In our previous blog post, we talked about the need of reskilling to succeed in the age of AI (1). Now our focus will be on who should be re-skilled and hired if an organization wants to become an AI Pioneer? Before we go further, however, it will help readers of this blog to classify their organization into which stage of AI development they are in. For this purpose, we stick to a classification provided by MIT (2):
- AI passives – Hardly any AI adoption and little to no understanding of AI technology landscape.
- Experimenters – Organizations piloting and adopting AI without deep understanding. Basically, learning by doing.
- Investigators – Organizations with knowledge in AI technologies but stuck in pilot stage with hardly any company wide deployment.
- Pioneers – Organizations that both understand, have adopted AI and are incorporating AI in their offerings and internal processes.
Hopefully, you are now able to classify your company into one of the above groups so let’s focus on key training and hires an organization could opt for when moving through different stages of their AI journey.
The AI passives
Training: For companies in the AI passive stage, before hiring any data-related people, the C-level executives and/or management team should be trained on topics such as AI awareness, what AI can and can’t do, what it takes to become AI-driven and modus-operandi of AI in an organization (hub vs spoke model (3)) . The next level of training should involve managers and team leads in topics similar to the ones for C-level executives plus data-driven business models, how to identify AI use-cases, how to draw AI project canvas, what are the MVP requirements and how to assemble the right team (4).
Hire: Data Scientists (someone with enough experience in Statistics, Machine Learning, Deployment, and some Data Engineering) and Data Engineers (ideally 2-5 Data Engineers per Data Scientist).
Training: The first level of training for these companies should also involve C-level executives, managers and team leads in space very similar to AI passives. The next level should be for people working with data (including IT professionals) in concepts in Statistics, Machine Learning, Data Engineering and Deployment. Most such companies usually struggle having a general knowledge about what AI can (and can’t) do and waste time in trial and error. Providing key training to people working with data can help reduce time-waste going into trying things.
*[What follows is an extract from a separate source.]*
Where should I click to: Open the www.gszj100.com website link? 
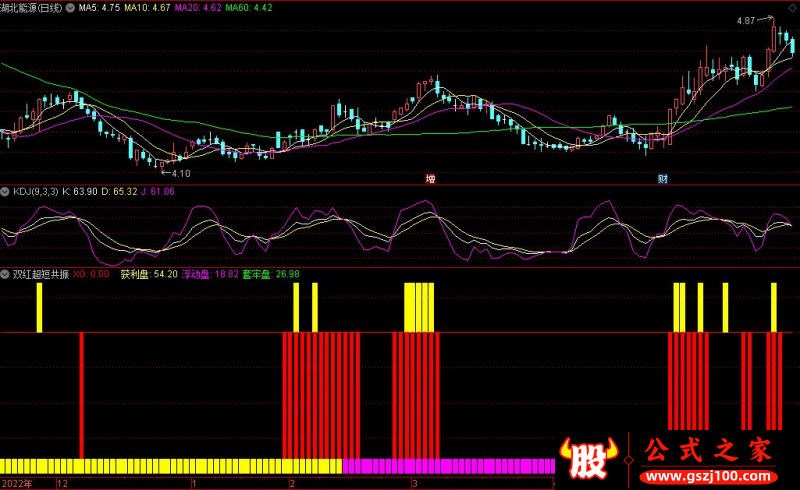[708, 475]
Hire: The first and foremost person such companies should hire is a Chief Data Officer who can help the management team define data strategy and the corresponding AI budget. The next hires depend upon the issues you are facing. If you haven’t hired Data Scientists, then these should be your first priorities (profiles similar to AI passives). If you have hired Data Scientists that are struggling to bring use-cases into the pilot stage, you might want to join them with the Business personnel via training in AI Translator profiles (5). Data Scientists in such companies should also have knowledge in the AI deployment space. Finding such profiles, however, is very challenging (1) and the right way to proceed would be to train Data Scientists and DevOps people in AI deployment. Along with Data Scientists, these companies should also hire Data Engineers (again, ideally 2-5 Data Engineers per Data Scientist). Finding Data Engineers might again be very challenging (trust me on that) and if this is the case with you, it would be better to train your IT professionals in Data Engineering, Cloud and an understanding of Machine learning.
Training: Investigators display good knowledge in AI technologies, however, they are stuck in the pilot stage. This shows that these companies have hired Data Scientists but they lack a company-wide AI vision and systemic knowledge in AI deployment. Investigators should train their management team in understanding what it takes to become AI driven and what might be the right AI strategy for them. The Data Science managers and team leads should be trained in an Analytics Translators role along with an overview of deployment strategies e.g. how to assemble a right team (4). Along with Managers, Business Analysts represent ideal candidates to be trained in Analytics Translator roles. Ideally a pre-defined deployment-related strategy and infrastructure should be available to all Data Scientists and they should be trained in AI deployment-related technologies. To increase communication between IT professionals and data people, IT professionals including DevOps should be trained in concepts in Machine Learning and Deployment.
Hire: Similar to Experimenters, Investigators should hire a Chief Data Officer who can drive AI beyond the pilot stage and define AI strategy and key hiring space. A heavy focus should also be on hiring Machine Learning and Data Engineers (6) to move pilots into the deployment stage.
These companies are front-runners in AI and do not encounter issues similar to other three groups. They have well defined use-case prioritization and deployment strategies.
Training: Continuous training at different levels for hired Data Scientists in Deployment, IT professions in Machine Learning, Business Analysts and Managers in Analytics Translators’ role.
Hire: Product Managers and Product Owners in the AI space. If finding such people is a challenge, train Business professionals into these roles. Pioneer should also hire AI researchers for continuing their ongoing effort in AI development.
My goal from this blog is to bring an awareness around how companies can become AI driven while keeping humans in the center of their journey. There is no single recipe for AI success and relying solely on hiring new employees is certainly not a right strategy (talent supply is working against you as well). A mix of recruiting + training has led companies to move from being passive into AI pioneers and if your goal is really to become an AI Pioneer organization, then focus on right hires and right training.